Faculty of Nursing, University of Athens, Athens, Greece

The logistic regression model is the most important statistical method used, mainly in etiological research, but also in diagnostic and prognostic research. In diagnostic research with the use of this model, the probability of a disease is estimated according to the presence of other characteristics, called determinants. The logistic regression model is applied in studies on cohort and open populations. Between the members of the population, the ratio of the percentage of the population displaying a specific disease to the percentage of the population without the disease (ratio of the complementary probabilities) is called the odds percentage of the existence of the disease. Given that the determinant is present, the ratio of the odds of the existence probability of a rare disease to the odds of the absence probability of the disease, the odds ratio (OR) is taken approximately as the estimation of the relative risk (RR) of the appearance of the disease, for the given factor. This approximating equation justifies the use of the OR in order to correlate the presentation of a disease with the presence of a determinant.

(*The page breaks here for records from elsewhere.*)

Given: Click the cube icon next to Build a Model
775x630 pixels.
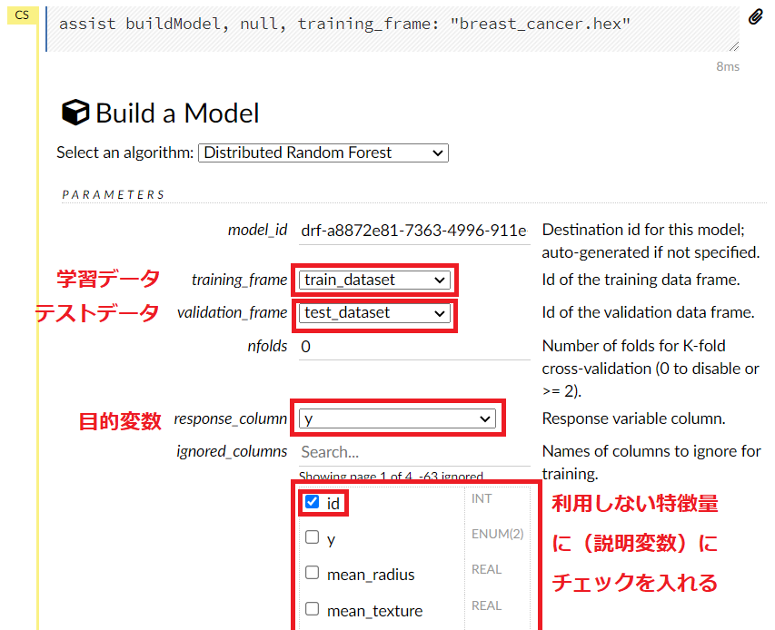Looking at the screenshot, I should click(x=75, y=113).
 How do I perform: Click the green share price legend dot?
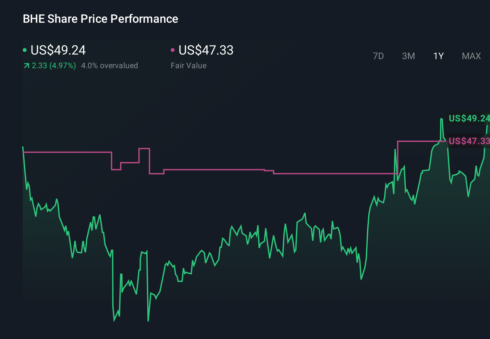coord(25,50)

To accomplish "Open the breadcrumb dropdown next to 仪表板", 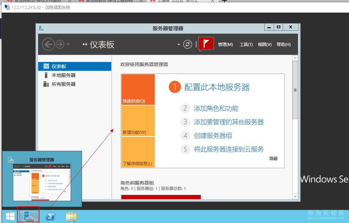I will (178, 44).
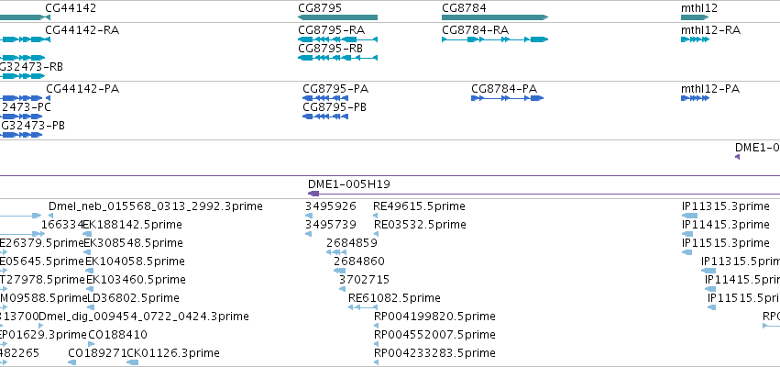This screenshot has width=780, height=367.
Task: Click the IP11415.3prime EST glyph
Action: (x=687, y=234)
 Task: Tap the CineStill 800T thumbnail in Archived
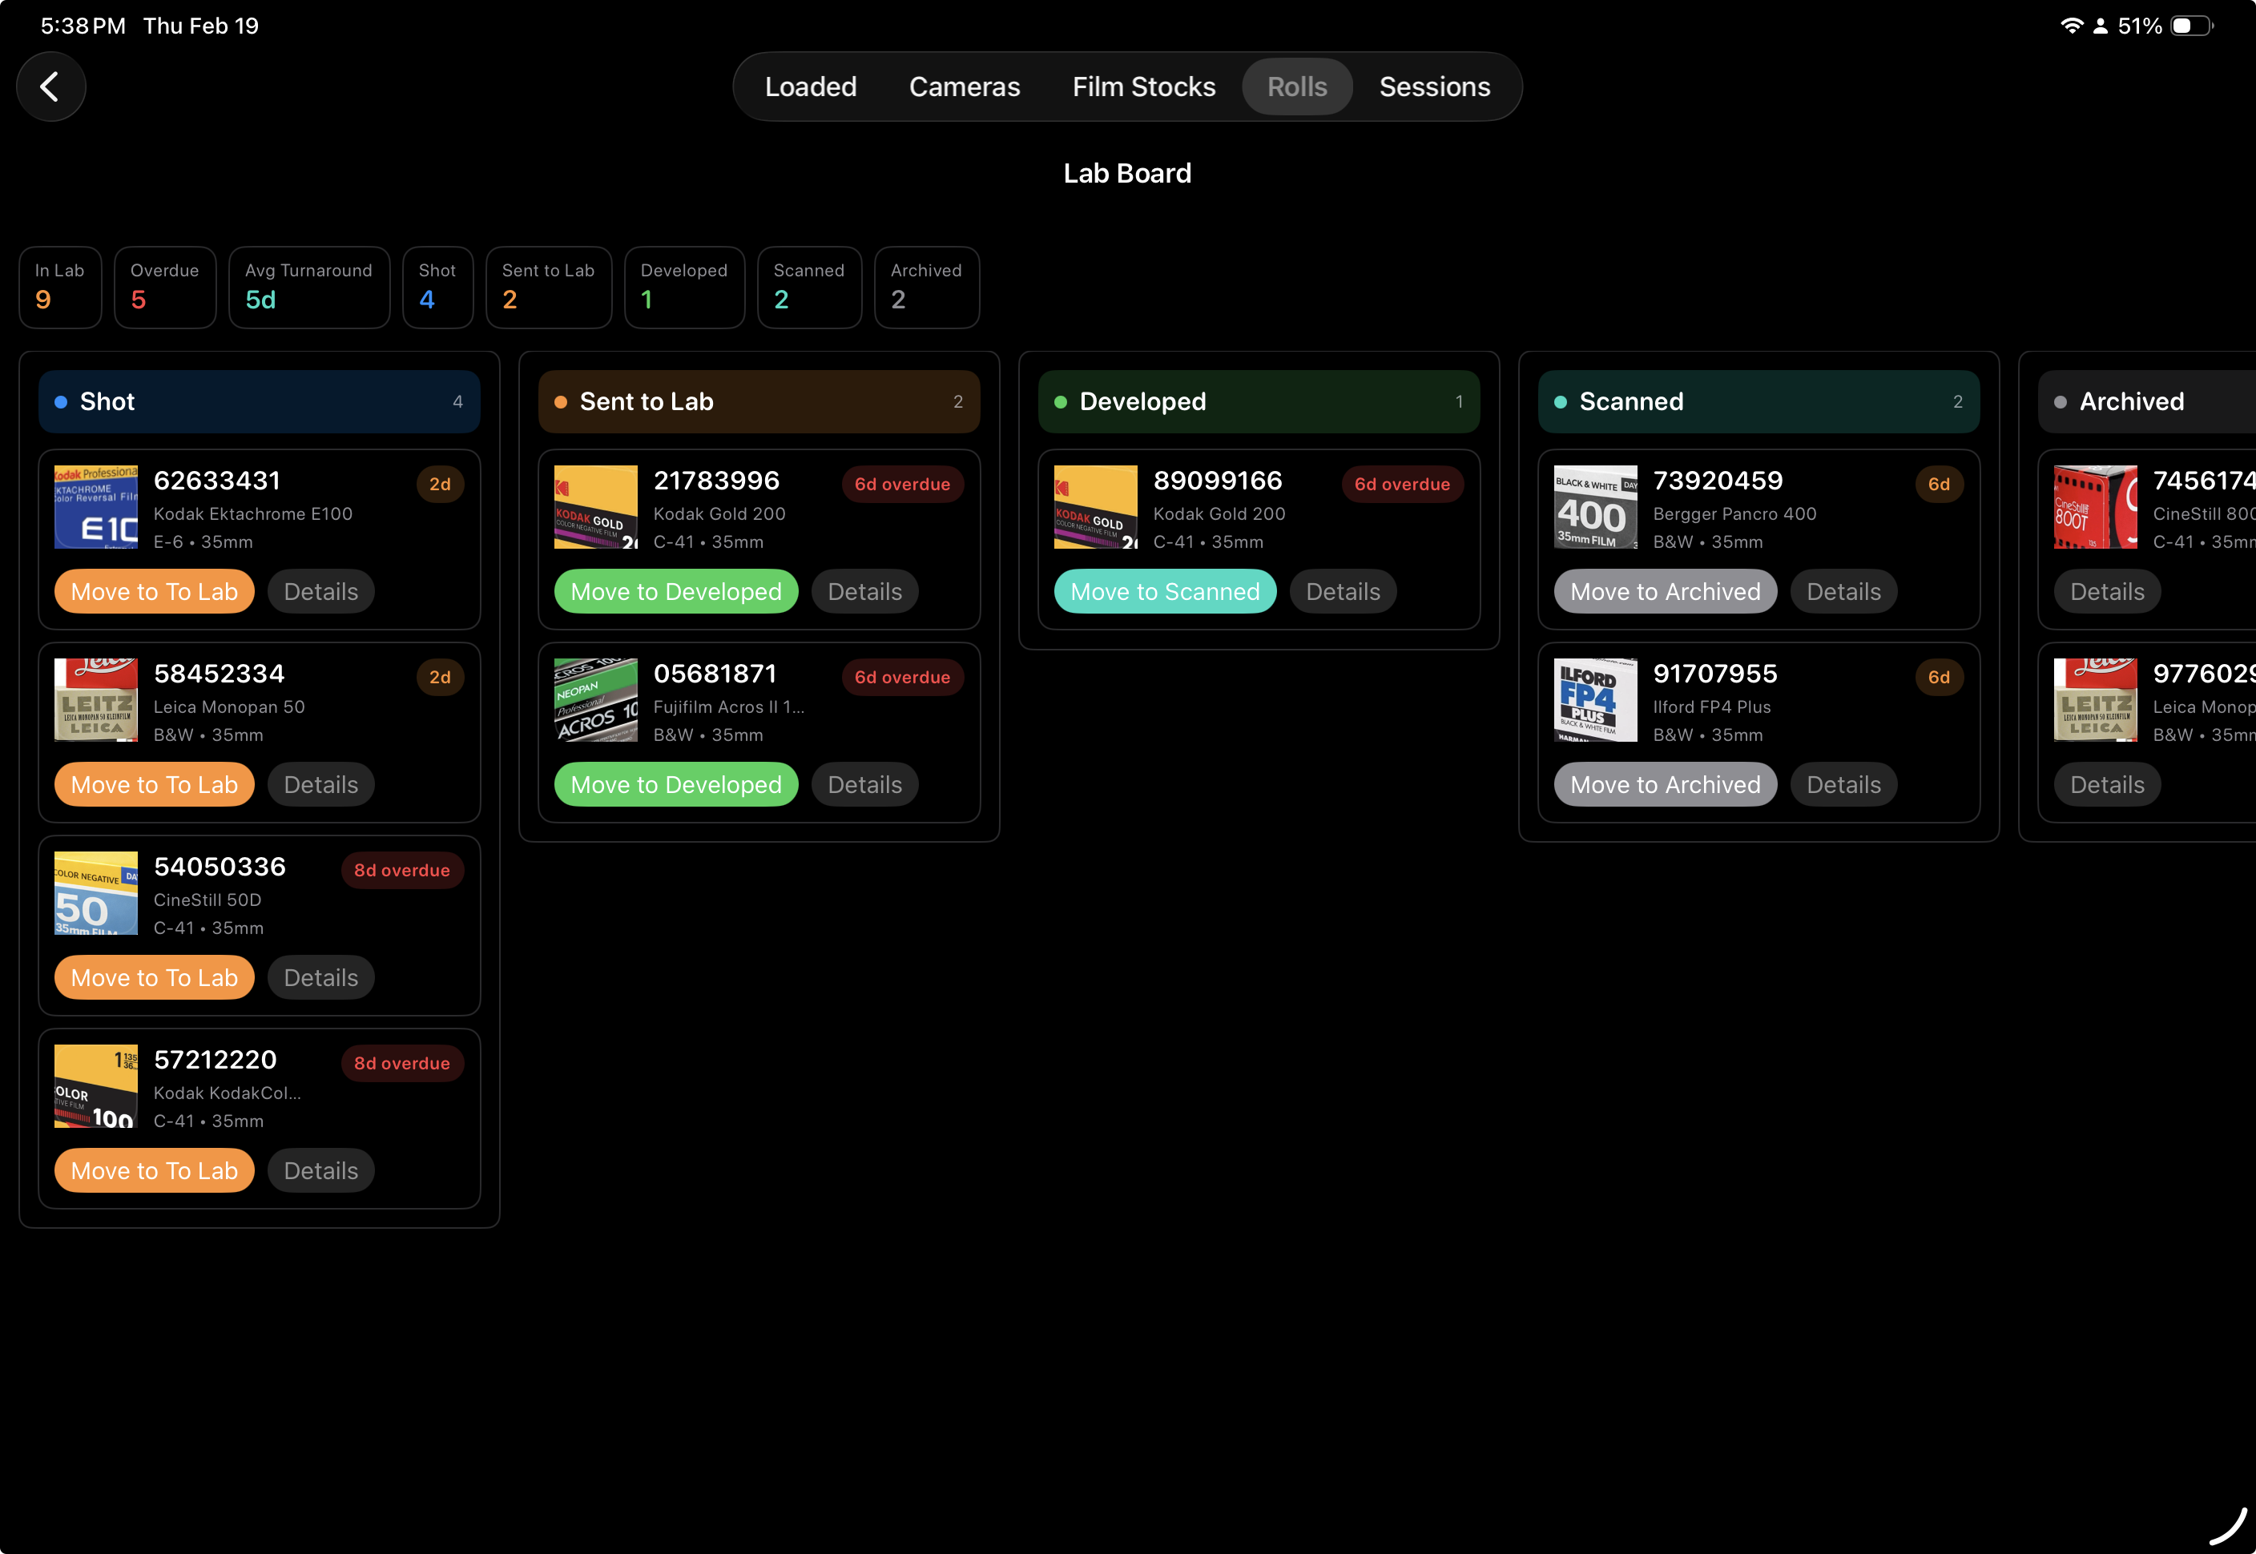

The logistic regression model is a non-linear statistical model used to estimate the probability of a specific characteristic (disease) in the members of a population when specific determinants are present. With the use of the estimated coefficients of the model, the OR is estimated and the reliability limits are calculated for each determinant, which are the corresponding estimations of the RR for each determinant. There are various ways of controlling whether the logistic regression model that has been estimated can be used in a specific case. One way is to study its capability for proper classification, with calculation of the different percentages of classification. When the values of the variables of each unit are substituted in the estimated model, the probability of the disease can be calculated. Using this probability, the individuals examined are classified into those estimated to have and those to have not the disease. If the percentages of accurate classification are high, the model is suitable for use in the diagnostic procedure.